沖縄のJubilee2000国際会議には、インドネシアで債務問題をとりあげているINFIDが参加した。
今年2月19〜22日、ジャカルタでINFIDが主催する債務問題の国際会議が開かれた。不思議なことに、昨年12月、ドイツのJubilee2000から、私が日本からの参加者・パネラーになっているという知らせがあったが、私のところに招待状が届いたのは、2月に入ってのことであった。ブラジルのポルトアレグレから帰国した直後であり、到底参加できる条件はなかったので失礼した。あとで日本からの参加がなかったことを聞いて、びっくりした。

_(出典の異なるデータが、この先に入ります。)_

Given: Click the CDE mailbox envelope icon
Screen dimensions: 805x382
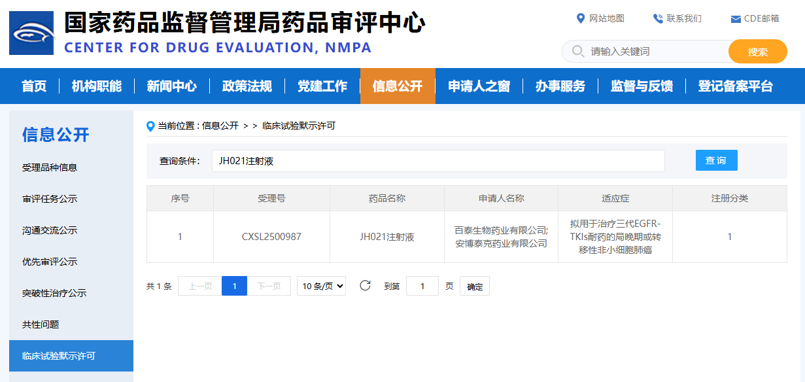Looking at the screenshot, I should tap(736, 19).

今年6月、インドネシアの債務問題を議題とするINFIDの国際会議が再びジャカルタで開かれたことを、英国のJubilee PlusのAnn Pettiforさんから聞いた。これには、日本のJANNIの川上さんが参加したとのことであった。DebtNetとしては、HIPCs以外の途上国の債務に関しては、日本のなかで当該国の問題を取り上げて運動をしているときには、DebtNetはあえて取り上げないという立場であったので、今後JANNIが本格的にインドネシアの債務問題に取り組むということは大いに心強い。インドネシアの巨額の債務問題は、民主化と紛争解決の鍵である。

6月、ジャカルタのINFID国際会議に出席したAnn Pettiforさんから以下のような文書が届いた。DebtNetにとっても参考になるので、抄訳を載せる。

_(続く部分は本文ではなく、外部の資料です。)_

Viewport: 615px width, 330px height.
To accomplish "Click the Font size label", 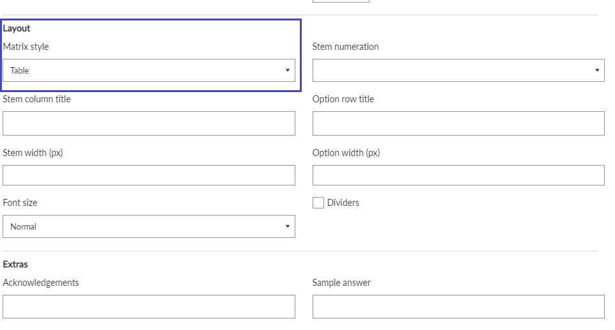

Ann PettiforさんがGordon Brown蔵相に送った手紙

前文略

インドネシアの新設の「貧困削減の調整庁のDillon大臣は、「アジア危機直前の1997年には、インドネシアの貧困ライン以下の人口は11%にまで減っていた。しかし、危機後の1999年には23%と倍増し、2001年には50%に激増している。これは1億人にのぼり、その70%は農村に住んでいる。」と語った。

UNICEFは2〜300万人の子どもが栄養失調に置かれ、未発達、障害児となっている。
世銀は、農業労働者、都市貧民の実質賃金が、1997年には40%、1998年には38%下落し、3,900万人が失業した、と述べている。アジア開発銀行は、女性が最大の被害者であり、食料品の値上がりが貧困者の栄養を奪ったと述べている。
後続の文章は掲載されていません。